Banning Dissection: Where California Goes, So Goes the Nation

April 29, 2019, 1:20 a.m.

In 1987, Jennifer Graham, a 15-year-old California high school student, refused to dissect a frog because she believed doing so would be immoral. She asked her teacher for an alternative assignment, but her request was denied and her grade suffered. Jennifer sued the school district, claiming that requiring dissection violated her First Amendment right to her deeply held religious and moral beliefs. A year later, California’s education code was amended, giving all California K-12 public school students the right to refrain from dissection and to be given an alternative assignment without penalty.
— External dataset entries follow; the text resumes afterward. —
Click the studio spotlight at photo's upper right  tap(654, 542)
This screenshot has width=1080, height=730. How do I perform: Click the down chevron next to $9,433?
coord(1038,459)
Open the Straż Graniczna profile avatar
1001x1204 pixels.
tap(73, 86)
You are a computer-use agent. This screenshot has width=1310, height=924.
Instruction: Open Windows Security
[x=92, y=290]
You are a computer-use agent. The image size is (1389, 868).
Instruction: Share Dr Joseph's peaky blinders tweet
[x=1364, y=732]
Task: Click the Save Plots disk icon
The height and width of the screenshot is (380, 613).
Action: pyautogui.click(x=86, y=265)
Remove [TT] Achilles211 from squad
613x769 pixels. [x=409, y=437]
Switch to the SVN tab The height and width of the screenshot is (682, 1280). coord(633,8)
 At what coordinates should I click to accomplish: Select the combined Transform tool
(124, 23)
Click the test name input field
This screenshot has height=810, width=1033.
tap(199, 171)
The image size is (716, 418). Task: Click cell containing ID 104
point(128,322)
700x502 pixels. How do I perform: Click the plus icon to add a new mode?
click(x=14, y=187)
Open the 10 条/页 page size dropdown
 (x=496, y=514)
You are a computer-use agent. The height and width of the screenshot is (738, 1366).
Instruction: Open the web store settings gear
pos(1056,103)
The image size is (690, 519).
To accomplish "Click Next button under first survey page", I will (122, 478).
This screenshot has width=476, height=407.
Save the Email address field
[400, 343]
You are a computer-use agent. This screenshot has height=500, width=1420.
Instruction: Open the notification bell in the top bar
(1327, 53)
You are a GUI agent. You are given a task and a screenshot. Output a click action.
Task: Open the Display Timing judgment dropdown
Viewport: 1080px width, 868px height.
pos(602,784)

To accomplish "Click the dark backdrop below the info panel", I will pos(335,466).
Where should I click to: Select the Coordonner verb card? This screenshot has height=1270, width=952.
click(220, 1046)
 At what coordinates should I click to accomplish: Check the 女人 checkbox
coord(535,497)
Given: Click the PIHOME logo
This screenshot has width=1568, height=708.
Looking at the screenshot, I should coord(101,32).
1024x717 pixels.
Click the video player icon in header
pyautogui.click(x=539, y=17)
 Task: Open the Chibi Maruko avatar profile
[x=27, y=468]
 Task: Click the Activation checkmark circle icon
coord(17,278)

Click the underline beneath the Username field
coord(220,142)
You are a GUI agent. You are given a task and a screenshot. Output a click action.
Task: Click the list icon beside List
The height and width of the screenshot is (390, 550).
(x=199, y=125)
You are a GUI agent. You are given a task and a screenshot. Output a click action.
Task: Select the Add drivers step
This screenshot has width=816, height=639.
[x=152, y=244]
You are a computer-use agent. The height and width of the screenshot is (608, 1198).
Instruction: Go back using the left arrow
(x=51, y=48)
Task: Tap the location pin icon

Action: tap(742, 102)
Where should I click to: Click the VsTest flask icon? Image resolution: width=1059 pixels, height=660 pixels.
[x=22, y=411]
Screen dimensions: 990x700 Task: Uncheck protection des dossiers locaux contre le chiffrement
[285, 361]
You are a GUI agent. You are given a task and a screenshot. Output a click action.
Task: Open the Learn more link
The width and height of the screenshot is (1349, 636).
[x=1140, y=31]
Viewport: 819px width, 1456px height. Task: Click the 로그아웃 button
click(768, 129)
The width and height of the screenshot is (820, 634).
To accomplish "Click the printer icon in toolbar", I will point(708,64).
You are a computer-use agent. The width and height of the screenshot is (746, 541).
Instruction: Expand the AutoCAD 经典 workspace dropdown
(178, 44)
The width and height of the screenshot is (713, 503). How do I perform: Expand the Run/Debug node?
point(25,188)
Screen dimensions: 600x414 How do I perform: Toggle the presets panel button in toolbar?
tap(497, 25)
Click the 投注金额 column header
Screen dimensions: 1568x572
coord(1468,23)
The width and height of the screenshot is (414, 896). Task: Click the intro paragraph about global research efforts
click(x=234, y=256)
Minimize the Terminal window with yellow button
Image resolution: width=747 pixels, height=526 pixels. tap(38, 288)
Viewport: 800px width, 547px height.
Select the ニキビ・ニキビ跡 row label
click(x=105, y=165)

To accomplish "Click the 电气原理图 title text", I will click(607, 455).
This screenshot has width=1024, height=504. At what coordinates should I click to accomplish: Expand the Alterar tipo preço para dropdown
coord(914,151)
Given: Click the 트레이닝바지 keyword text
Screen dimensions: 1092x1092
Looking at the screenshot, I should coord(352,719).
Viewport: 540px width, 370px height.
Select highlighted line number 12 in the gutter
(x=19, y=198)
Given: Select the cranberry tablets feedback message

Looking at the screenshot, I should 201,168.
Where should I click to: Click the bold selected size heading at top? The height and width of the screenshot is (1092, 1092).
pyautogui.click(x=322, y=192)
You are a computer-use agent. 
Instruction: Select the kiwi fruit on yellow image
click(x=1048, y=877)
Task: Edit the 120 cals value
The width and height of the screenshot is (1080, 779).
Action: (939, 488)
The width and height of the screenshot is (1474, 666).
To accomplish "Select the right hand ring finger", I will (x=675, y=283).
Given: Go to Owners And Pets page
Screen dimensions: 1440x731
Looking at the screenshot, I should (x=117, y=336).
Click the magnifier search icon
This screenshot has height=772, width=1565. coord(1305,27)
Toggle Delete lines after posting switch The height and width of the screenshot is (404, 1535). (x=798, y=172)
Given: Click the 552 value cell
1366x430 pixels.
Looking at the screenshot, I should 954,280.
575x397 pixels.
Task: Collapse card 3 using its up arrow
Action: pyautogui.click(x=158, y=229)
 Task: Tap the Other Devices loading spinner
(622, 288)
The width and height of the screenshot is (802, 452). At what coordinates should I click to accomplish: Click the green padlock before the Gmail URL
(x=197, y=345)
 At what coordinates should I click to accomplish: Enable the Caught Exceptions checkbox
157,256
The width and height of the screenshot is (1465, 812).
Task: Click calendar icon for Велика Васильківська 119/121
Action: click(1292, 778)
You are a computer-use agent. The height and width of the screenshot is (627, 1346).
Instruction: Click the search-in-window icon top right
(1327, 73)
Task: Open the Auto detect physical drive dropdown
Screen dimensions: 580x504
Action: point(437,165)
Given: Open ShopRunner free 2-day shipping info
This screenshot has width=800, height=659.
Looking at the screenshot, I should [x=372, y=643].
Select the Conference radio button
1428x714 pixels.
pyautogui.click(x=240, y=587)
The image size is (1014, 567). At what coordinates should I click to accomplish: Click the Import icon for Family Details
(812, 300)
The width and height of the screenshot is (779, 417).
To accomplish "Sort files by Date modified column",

Today, thanks to Graham, 18 states have enacted student choice laws in public education. But even in those states, dissection remains a problem. First, the right to an alternative does not extend to the more than half a million students attending private K-12 schools in California. When teachers in private schools do not allow alternatives, students of conscience face the choice between a lower grade or moral compromise. Second, students in public schools are often not informed of their right to object, in violation of the education code. Third, even if they are properly informed, discomfort with confronting teachers in a position of authority and fear of standing out often keeps students from exercising that right. And fourth, if students choose to abstain from dissection, they are still exposed to it when it is performed in the classroom.

This not just an issue for a few conscientious objectors. More than 20 years ago, The New York Times noted that “a rebellion has been growing in the science laboratories of the nation’s schools as a growing number of students refuse to dissect animals, usually on the ground that it is inhumane.” It has continued to grow since. Many young Americans express concern for the welfare of animals, and studies show that students are more comfortable with alternatives to dissection than dissection itself.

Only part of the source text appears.